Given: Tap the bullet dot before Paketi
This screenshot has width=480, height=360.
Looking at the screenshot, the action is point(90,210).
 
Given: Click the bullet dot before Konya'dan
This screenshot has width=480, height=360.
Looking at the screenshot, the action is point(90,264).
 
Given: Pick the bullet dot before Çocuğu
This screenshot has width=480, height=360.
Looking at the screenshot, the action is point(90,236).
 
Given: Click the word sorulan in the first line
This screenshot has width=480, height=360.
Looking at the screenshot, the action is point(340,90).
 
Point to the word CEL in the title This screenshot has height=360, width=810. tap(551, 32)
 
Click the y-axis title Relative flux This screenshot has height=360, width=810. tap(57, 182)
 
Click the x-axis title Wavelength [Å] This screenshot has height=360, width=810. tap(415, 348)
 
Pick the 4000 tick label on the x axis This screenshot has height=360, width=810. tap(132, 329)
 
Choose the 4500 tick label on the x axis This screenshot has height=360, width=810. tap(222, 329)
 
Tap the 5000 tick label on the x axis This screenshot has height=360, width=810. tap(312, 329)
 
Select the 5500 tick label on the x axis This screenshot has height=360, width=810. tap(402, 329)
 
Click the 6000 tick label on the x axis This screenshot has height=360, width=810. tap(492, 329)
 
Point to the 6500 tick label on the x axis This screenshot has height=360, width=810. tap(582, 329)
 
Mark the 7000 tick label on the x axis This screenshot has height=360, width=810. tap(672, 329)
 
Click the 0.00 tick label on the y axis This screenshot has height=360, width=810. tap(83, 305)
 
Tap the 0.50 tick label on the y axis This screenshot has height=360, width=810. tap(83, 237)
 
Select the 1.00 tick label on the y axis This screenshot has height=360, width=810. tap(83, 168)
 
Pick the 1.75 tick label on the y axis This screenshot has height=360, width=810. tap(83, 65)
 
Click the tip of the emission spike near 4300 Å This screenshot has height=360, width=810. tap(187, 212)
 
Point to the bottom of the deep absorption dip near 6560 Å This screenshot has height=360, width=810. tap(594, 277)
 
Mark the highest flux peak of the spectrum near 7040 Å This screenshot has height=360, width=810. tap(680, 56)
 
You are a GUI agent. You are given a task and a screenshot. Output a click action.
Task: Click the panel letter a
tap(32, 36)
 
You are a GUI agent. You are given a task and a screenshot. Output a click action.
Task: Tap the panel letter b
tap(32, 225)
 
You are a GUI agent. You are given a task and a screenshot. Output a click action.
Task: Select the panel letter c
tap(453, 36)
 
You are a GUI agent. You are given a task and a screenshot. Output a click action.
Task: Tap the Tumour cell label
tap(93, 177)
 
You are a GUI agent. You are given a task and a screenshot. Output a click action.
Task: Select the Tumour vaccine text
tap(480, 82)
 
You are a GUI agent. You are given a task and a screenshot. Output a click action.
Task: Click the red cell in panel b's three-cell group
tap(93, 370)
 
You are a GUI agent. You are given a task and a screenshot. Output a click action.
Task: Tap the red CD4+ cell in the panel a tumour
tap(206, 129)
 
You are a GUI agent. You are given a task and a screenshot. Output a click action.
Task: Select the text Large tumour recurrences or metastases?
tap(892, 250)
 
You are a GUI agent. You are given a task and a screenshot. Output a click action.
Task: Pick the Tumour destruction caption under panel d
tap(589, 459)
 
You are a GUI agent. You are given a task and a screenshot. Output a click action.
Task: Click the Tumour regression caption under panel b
----
▸ Direction: Duplicate the part of the listing above that opens with its first line and closes with the line containing "Given: Pick the bullet dot before Çocuğu", with both of those lines included and every line kept unchanged.

▸ Solved problem:
Given: Tap the bullet dot before Paketi
This screenshot has width=480, height=360.
Looking at the screenshot, the action is point(90,210).
 
Given: Click the bullet dot before Konya'dan
This screenshot has width=480, height=360.
Looking at the screenshot, the action is point(90,264).
 
Given: Pick the bullet dot before Çocuğu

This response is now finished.